__Data for this task__.

══════════

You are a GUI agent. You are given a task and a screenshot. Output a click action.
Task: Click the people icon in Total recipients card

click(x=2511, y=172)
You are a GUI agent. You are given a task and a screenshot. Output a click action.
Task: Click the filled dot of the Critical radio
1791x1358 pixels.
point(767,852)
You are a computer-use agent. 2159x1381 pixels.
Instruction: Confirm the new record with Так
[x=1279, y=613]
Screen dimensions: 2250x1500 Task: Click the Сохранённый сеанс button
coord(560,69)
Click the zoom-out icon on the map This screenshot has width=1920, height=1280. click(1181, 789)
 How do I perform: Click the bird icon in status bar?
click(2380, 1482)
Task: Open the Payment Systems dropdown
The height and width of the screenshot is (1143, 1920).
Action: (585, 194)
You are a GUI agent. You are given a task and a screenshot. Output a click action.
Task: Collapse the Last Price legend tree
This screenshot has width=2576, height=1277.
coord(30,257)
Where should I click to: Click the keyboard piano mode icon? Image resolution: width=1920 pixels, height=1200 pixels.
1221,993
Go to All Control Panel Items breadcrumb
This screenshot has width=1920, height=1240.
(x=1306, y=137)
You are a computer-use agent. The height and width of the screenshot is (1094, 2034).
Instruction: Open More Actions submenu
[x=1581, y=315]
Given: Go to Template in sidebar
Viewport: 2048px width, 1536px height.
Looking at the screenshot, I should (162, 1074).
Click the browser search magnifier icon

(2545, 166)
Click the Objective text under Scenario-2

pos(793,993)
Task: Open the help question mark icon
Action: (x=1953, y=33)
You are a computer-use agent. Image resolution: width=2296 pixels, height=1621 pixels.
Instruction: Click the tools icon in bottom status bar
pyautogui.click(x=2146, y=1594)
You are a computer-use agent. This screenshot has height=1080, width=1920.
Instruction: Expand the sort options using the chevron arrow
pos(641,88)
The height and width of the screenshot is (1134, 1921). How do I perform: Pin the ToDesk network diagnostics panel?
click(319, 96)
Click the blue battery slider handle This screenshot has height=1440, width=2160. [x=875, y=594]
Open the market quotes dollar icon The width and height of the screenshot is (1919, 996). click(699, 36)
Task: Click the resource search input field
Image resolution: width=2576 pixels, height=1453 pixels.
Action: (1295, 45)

══════════

__What you need to do__. Track down every line in the entries that includes the string "computer", and copy it.

__Task solution__.
You are a computer-use agent. 2159x1381 pixels.
You are a computer-use agent. The height and width of the screenshot is (1094, 2034).
You are a computer-use agent. Image resolution: width=2296 pixels, height=1621 pixels.
You are a computer-use agent. This screenshot has height=1080, width=1920.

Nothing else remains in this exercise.